* These authors contributed equally
This study presents a hybrid quantitative model for axillary junctional hemorrhage in swine, enhancing pre-hospital hemostatic intervention evaluation.
In this study, we developed and validated a hybrid quantitative model for simulating upper extremity junctional hemorrhage in swine, aiming to advance the development of pre-hospital hemostatic products. Utilizing 12 healthy 8-month-old male Yorkshire swine, we demonstrated the feasibility of a swine axillary artery injury model for evaluating hemostatic efficacy. Animals were divided into three groups to undergo volume-controlled hemorrhage (VCH), mimicking Class I-III hemorrhagic shock by withdrawing blood at different rates. Subsequent external compression was applied using a novel device consisting of a mechanical arm and an inflatable hemostatic balloon, achieving controlled pressure to enhance clot formation. Hemodynamic parameters, including heart rate and blood pressure, were continuously monitored, highlighting the impact of controlled hemorrhage and external compression on physiological responses. The findings suggest that the combination of VCH with targeted external compression effectively simulates clinical scenarios of axillary artery injury, providing a valuable model for testing hemostatic interventions in a controlled, standardized manner. This study underscores the potential of the model in facilitating the development and evaluation of new hemostatic agents and devices for managing junctional hemorrhages.
The management of traumatic hemorrhage, especially in junctional regions where traditional tourniquets cannot be applied, presents a significant challenge in both military and civilian trauma care. Effective control of bleeding in areas such as the axillary and groin regions, characterized by complex vascular anatomy, is crucial for survival. Axillary artery injury is the main cause of massive hemorrhage at the upper extremity junctional site1. Dressings' packing and external compressing are the key steps in pre-hospital emergency hemorrhage control.

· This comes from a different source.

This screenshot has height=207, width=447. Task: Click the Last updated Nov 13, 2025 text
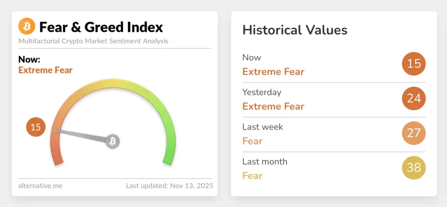coord(169,186)
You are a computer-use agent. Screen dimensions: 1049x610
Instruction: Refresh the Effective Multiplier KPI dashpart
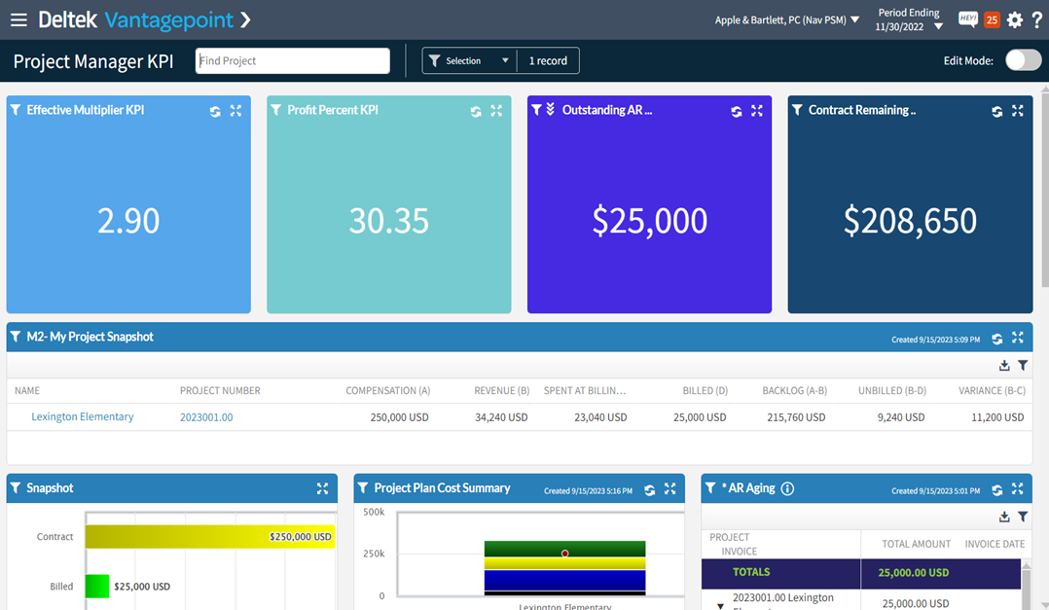[x=215, y=111]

The progress of new hemostatic dressings has greatly improved the hemostatic efficiency. However, external compression is essential for effective hemostasis in the early stage2,3. This study introduces a novel hybrid quantitative evaluation model using a swine model to simulate upper extremity junctional hemorrhage, aiming to advance pre-hospital hemostatic interventions.
Junctional injuries often require constant, direct manual pressure, which is challenging to achieve in prehospital settings due to limited personnel and unpredictable circumstances4. The rationale behind developing this technique lies in the limitations of existing methods for controlling junctional hemorrhage. The proposed hybrid quantitative evaluation model has a distinct advantage over alternative techniques. By using a swine model, which closely mimics human physiology, the study can provide more reliable and translatable results compared to a perfused cadaver model5.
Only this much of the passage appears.